Using Male Privilege and Power For Good (PT. 1)

Warning: my perspective is predicated upon the idea that western culture historically has valued maleness and men in a gender binary as greater than feminine and female; that societally men have been granted more freedom and responsibility, and that by devaluing women and femininity we have created a culture that is at best dismissive and silencing of the female perspective and at worst violent to women and actively silencing and erasing their experiences.


I used to work for a non-profit organization called Youth Frontiers based out of Minneapolis, MN. We would do day retreats focused on character development for grades 4-12. My job was to play music and behave like an all-around goofball in front of the kids and I loved it.

One of the things we talked about with the 4th and 5th graders was the idea that we all have power. We would ask them to think about what makes the difference between a superhero and a super-villain. Sometimes the answers were adorably specific: “spider man is a superhero”. Eventually the kids would arrive at the answer: “superheros use their power for good”. Any privilidge or power we have starts from the same place: using them for good, not evil. This idea can somehow be a little bit vague for adults, so let me break it down:

Make Space


When male voices and opinions are valued above women’s, one way in which we can advocate is to point out when women aren’t being listened to. This can be done while it’s in spaces we occupy, or in our absence. Example: in a setting where men and women are talking, allow women to speak and finish their thoughts.
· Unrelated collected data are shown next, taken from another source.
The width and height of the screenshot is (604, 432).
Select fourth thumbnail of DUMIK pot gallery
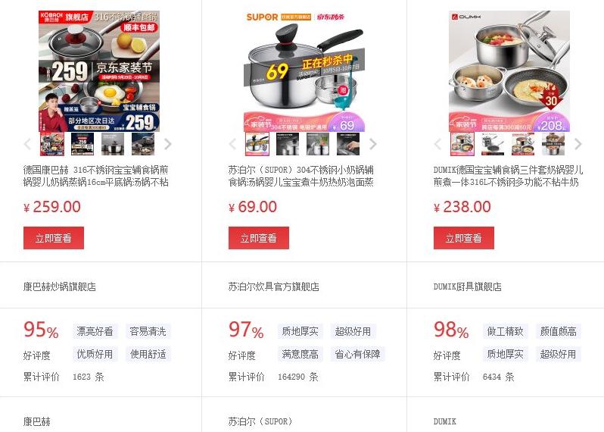[x=553, y=144]
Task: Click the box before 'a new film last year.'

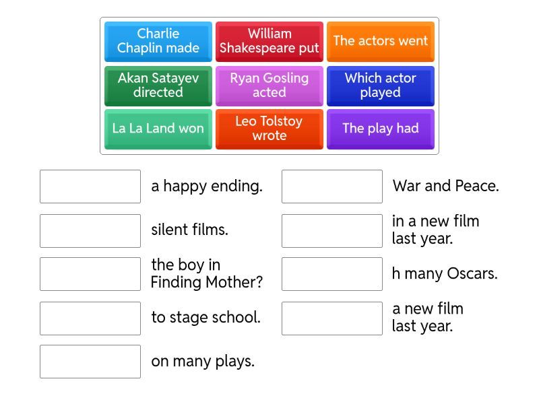Action: [332, 318]
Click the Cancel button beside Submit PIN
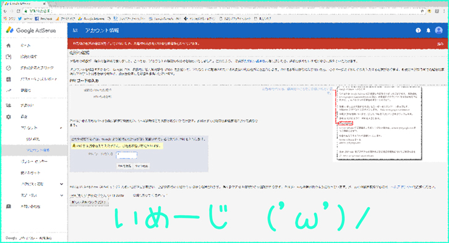The height and width of the screenshot is (243, 449). pyautogui.click(x=142, y=166)
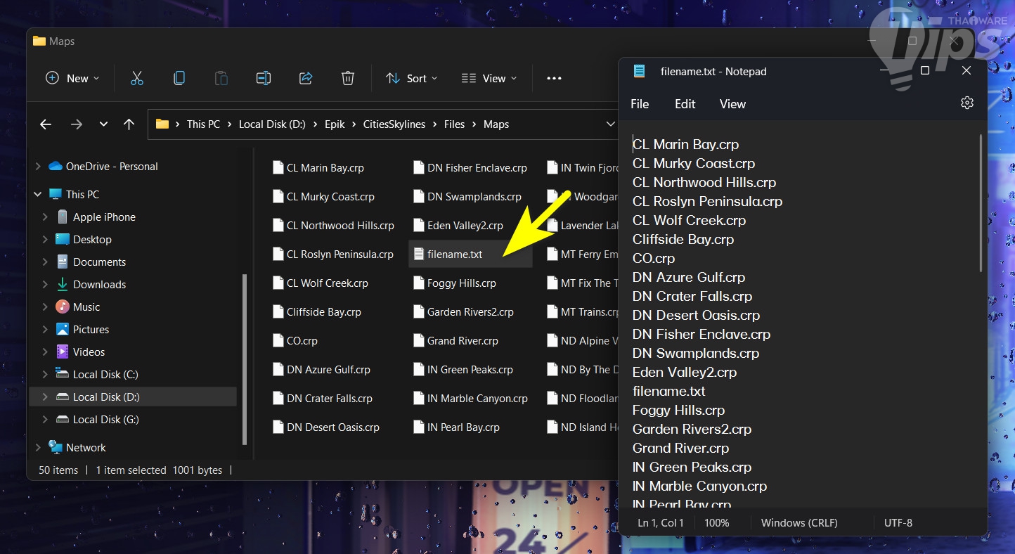
Task: Open the View layout dropdown
Action: 489,78
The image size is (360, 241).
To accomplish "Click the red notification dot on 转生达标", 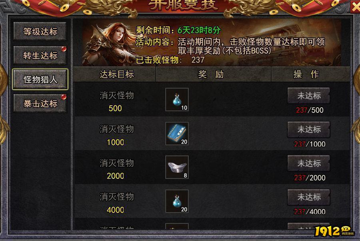I will tap(64, 49).
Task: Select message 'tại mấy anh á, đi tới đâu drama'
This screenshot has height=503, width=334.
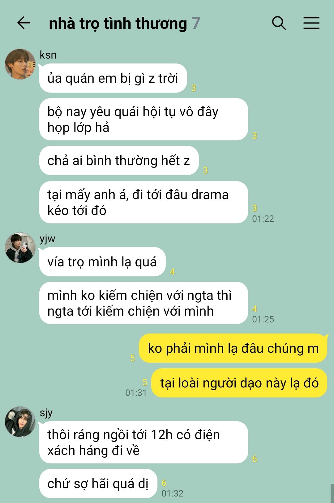Action: (x=143, y=202)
I have found that men in my life tend to interrupt women more than they do one another. 

I worked in an IT position where I observed women who were my mentors state an observation, watch our male client insist that they were wrong, I would simply state the same thing and watch the clients accept my statement without hesitation. Now, how much a seeker of justice you’d like to be is up to you. I’m certain my employer at the time did not want me having a conversation around privilidge and how men unconsciously doubt women, or their observations or experiences. 

I’ll continue in a later post.

Take a moment to appreciate not just the women in your life and family, but the women in our culture that have taken the risk and sacrifice to refuse the erasure of their voice and presence. This is an ongoing dialogue. 


It’s a crazy world out there, y’all. We only have each other. Every word of gratitude spoken in love and sencerity builds each and every one of us up.